I do not want to list all the benefits that NAFTA brought to the US; there are many others who have done that elsewhere. I can just say that, for example, for every well-paying job that NAFTA created in Mexico, a family who potentially considered crossing illegally to the US renounced their plan. Yes, that’s almost nothing, some will say. But this is just a piece of the puzzle.

Doesn’t NAFTA Destroy American Jobs?

I do not want to list the problems linked to NAFTA either, but I do want to point to the main issue: job creation vs. job destruction. People associate free trade and NAFTA with the loss of good paying manufacturing jobs.
We can tell Americans that the goods we import from Mexico and China are much cheaper thanks to NAFTA, and therefore everybody benefits. It’s just a reality.
But many have a father, mother, uncle or aunt, grandfather or grandmother, son or daughter that lost their $20-50 per-hour job. And that impacted them more than the 10 to 40 percent they save each time they buy something made in Mexico or China.
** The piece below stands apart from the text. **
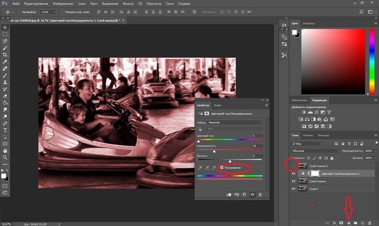Expand the Непрозрачность opacity dropdown arrow

click(375, 151)
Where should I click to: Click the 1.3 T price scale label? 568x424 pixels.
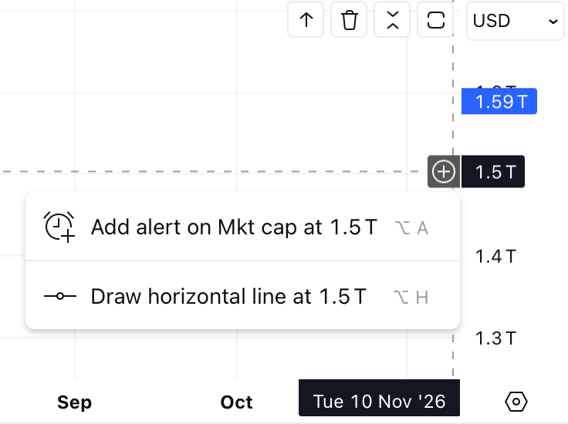495,338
The catch is that the disappearance of manufacturing jobs in the US (a loss of about eight million jobs between 1990 and 2010) is not just due to free trade. Many policymakers also “blame” technology for it. And indeed, they are right. But we all know that correlations are tricky, and NAFTA was implemented exactly during the time technological changes also led to structural changes in the workforce. Then came China and the Great Recession.
Bad luck for free trade.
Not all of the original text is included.